MACHT NOCH KEINEN SOMMER

Wenn es wieder Mai wird, erinnere ich mich an warme Frühlingstage, an heitere Pfingstfeste in Urgroßmutters Fliederlaube.

Ich schließe die Augen und rieche diesen geheimnisvollen Fliederduft. Urgroßmutters Bild erscheint vor mir, wie sie den über uns kreisenden Störchen zuschaut, die zurückkehrenden Schwalben begrüßt, immer auf den Frieden wartet. Alle redeten nur noch vom Frieden und wie alles gewesen war, früher. Früher, da war ich noch gar nicht geboren. Aber diese Fliederlaube hatte es lange vor mir und auch vor Urgroßmutters Geburt gegeben. Sie erzählte von Friedenszeiten.

Wenn wir wieder Frieden haben, dann werden wir auch alles andere haben - so begann jede Unterhaltung in der Fliederlaube. Wir können uns satt essen, Pfingsten wird es Spargel, frische Kartoffeln und Schinken geben, sagten sie und jeder zählte noch mehr und immer wieder neue Speisen auf.

Der Friede erschien mir wie ein Fest oder ein einziger Festschmaus zu sein, mit Gaumengenüssen, die ich noch gar nicht kennen lernen konnte. Oder war der Frieden wie ein Zugvogel, der kommt und auch immer wieder wegfliegt?

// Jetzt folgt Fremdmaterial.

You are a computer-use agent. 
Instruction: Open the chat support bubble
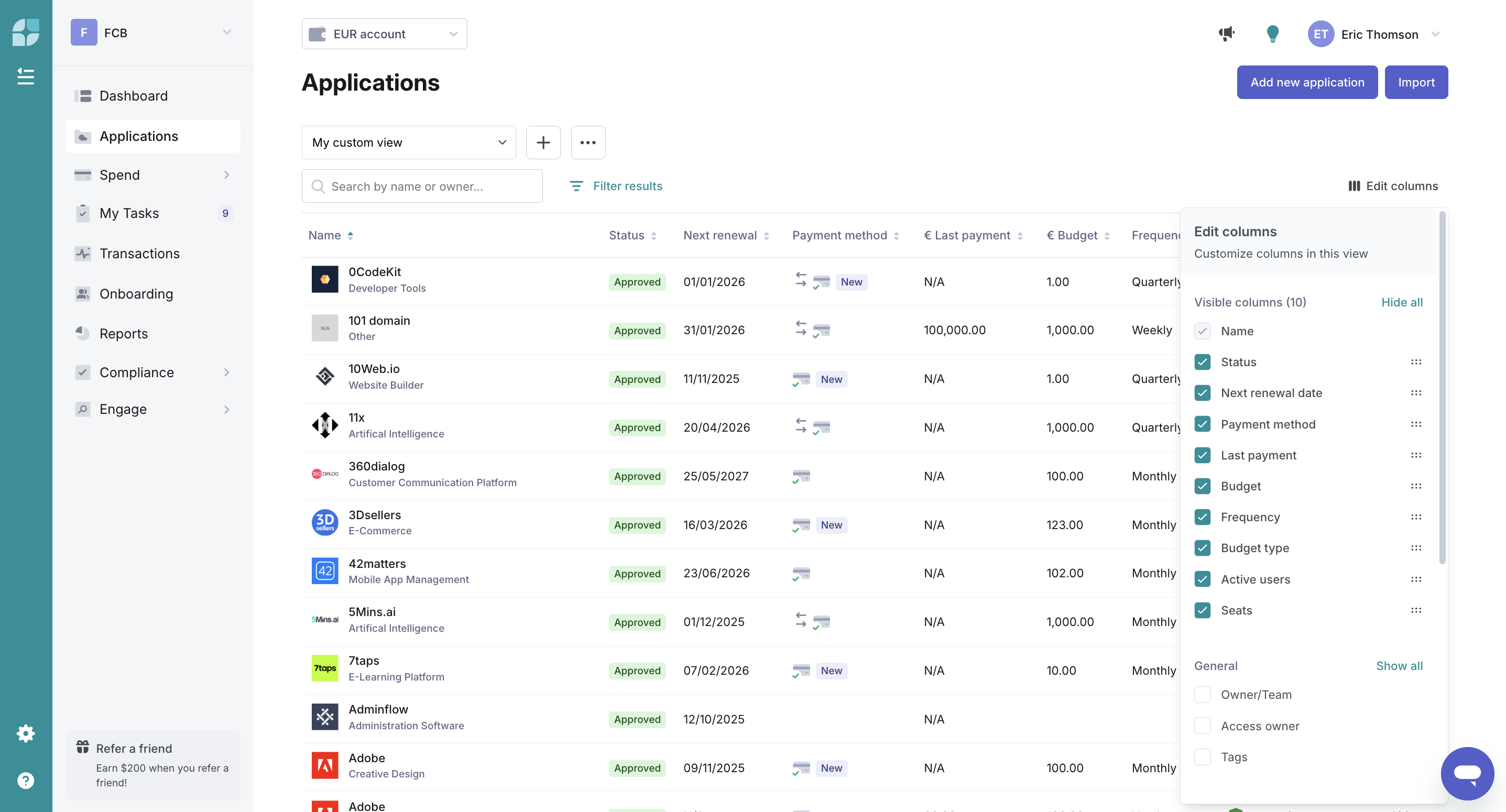pos(1466,773)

Jetzt war es längst Frühling, aber der Zugvogel Friede war immer noch nicht heimgekehrt. Es gab nicht mehr viel zu essen und Kleidung auch nicht. Im Winter hatte mir die nette Frau aus den Säcken mit den Kleiderspenden sogar echte Ledersandalen herausgesucht. Sie waren viel zu groß, aber da hatte sie zu meiner Mutter gesagt: „Weil wir überhaupt keine Kinderschuhe haben, kann die Kleine diese Sandalen mitnehmen. Ein bisschen zu reichlich, aber das ist ganz vorteilhaft!“ Mutter hatte genickt und gemeint: „Dann kann sie die Sandalen sogar auch noch im nächsten Sommer tragen!“

„Na, das will ich nicht sagen. Die Kinder wachsen in diesem Alter ja schnell!“ Sie hatte mir diese viel zu großen Dinger angezogen, mit dem Kopf gewackelt und dann schließlich zu mir gesagt: „So, meine Lütte. Jetzt müssen wir ‘mal ganz genau gucken, ob wir wenigstens passende Söckchen für dich finden.“

Die Söckchen waren viel zu klein, aber ich hatte schnell die Zehen eingezogen. Als wir uns bedankten, hatte sie gemeint: „Ein bisschen knapp sind die ja, aber es wird sicher bald Frühling. Dann musst du gleich deine neuen Söckchen und die Sandalen anziehen!“

Jetzt war doch Frühling! Urgroßmutter hatte auch schon wieder Geburtstag gehabt. Alle hatten wochenlang nur noch vom 7. Mai 1945 geredet. Das war gestern gewesen, und die vielen Gäste waren schon wieder weggefahren.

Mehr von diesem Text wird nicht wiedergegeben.